スピルバーグとともにやって来たアップルの「特別な1日」
映画監督のスティーブン・スピルバーグ、女優のジェニファー・アニストン、大物司会者オプラ・ウィンフリー。発表会にアップルが呼び寄せた豪華な顔ぶれが新サービスにかける思いを物語る。
後発となるアップルの成功のカギとなるのはオリジナルコンテンツだ。アップルはアプリを通じて配信するが、このアプリが関係者内で「ネットフリックス・キラー」と呼ばれていることからも競合相手は明確だ。
米ネットフリックスは放送局やハリウッドの映画スタジオも上回る規模の資金を番組製作に投じた。今や映画賞レースの常連であり、動画配信サービスの世界最大手だ。

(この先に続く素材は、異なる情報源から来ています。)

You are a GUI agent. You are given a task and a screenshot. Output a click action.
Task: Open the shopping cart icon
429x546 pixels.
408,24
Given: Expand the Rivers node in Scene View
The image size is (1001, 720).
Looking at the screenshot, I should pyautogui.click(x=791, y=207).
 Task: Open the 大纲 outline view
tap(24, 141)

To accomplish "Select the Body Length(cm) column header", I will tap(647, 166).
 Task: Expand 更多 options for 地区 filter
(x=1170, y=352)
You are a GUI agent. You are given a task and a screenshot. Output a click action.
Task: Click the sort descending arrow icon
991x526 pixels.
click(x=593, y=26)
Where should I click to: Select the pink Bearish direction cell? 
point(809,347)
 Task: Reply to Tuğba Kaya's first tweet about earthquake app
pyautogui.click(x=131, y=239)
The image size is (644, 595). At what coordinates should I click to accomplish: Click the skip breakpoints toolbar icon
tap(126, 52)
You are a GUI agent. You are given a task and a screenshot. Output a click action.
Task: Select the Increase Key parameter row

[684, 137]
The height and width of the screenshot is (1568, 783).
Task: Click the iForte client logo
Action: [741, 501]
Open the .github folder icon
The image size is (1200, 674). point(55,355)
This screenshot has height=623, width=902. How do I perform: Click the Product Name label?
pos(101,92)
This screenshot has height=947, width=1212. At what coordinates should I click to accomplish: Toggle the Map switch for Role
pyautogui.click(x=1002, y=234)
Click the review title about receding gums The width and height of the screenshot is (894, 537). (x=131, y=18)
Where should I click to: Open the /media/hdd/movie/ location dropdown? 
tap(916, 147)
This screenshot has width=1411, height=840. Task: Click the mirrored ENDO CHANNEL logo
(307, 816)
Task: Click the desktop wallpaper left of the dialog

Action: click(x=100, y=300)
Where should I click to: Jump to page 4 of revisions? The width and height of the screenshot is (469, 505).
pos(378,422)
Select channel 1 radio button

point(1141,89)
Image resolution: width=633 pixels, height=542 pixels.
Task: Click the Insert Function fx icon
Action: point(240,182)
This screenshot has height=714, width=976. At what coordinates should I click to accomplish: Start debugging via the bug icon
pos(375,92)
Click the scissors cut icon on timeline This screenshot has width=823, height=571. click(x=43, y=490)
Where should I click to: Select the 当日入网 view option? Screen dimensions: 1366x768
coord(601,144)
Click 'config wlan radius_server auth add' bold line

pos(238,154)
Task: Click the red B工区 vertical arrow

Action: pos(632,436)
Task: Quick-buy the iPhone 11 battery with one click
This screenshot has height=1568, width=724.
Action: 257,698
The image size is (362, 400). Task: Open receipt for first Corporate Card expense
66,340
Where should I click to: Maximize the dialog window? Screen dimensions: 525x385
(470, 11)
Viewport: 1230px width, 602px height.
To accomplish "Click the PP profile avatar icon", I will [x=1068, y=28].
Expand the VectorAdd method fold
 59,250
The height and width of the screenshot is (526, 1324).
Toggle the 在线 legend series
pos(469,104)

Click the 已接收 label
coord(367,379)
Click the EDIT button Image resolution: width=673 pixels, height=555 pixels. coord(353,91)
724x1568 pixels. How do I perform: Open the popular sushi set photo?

2018年は85億ドル(約9400億円)をコンテンツ製作や外部の番組の調達に使う。ネットフリックスだけでなく、米アマゾン・ドット・コムも有料会員向けオリジナル作品の提供を拡大するほか、米ウォルト・ディズニーも今秋以降に参入予定だ。
アップルはオリジナル番組の費用に10億ドル規模の予算を投入する。今後、独自コンテンツにどこまで巨額投資できるかが成長市場の覇権争いの焦点だ。
「アップルはサービスの会社になる」「終わりの始まり」―。アップルの業績減速を受け、市場関係者の視線は年明け以降、厳しいものとなっている。
1月に発表した18年10―12月期決算は約10年ぶりの減収減益となった。スマホの買い替えサイクルが長期化し、iPhone販売の伸び悩みは隠せない。そこでアプリ販売や音楽配信などサービス事業の強化を打ち出しており、動画配信サービスもその一環だ。
実際、18年のサービス事業売上高は400億ドル弱で、前年に比べて3割以上伸びた。20年には500億ドルを目指すが、これは16年比2倍だ。25日の発表会でも、ニュース配信や定額制のゲーム配信サービスの開始を動画配信サービスとあわせて発表した。
iPhone頭打ち 市場は懐疑的…
ただ、市場では懐疑的な見方も多い。ニュース配信への参加は、主要メディアは米ウォール・ストリート・ジャーナル以外は見送った。ゲーム配信も米グーグルがすでに参入を打ち出している。「すべて後発」との指摘は一見もっともだ。
発表会の軸だった動画配信はアマゾンなどサードパーティーにもアプリを提供し、コンテンツを配信する。サービスの提供を自社端末に限定しようとしてきたアップルからすると異例の一手にも映る。これを巨大IT企業「プラットフォーマー」であるアップルの凋落(ちょうらく)と見る向きもある。
アップル共同創業者の故スティーブ・ジョブズは自社を「ライフスタイル企業」と位置付けた。ソフトウエアの普及にはハードウエアが必要と強調していたことも有名だ。アップルの本質は以前から、単なるハードウエアの企業ではない。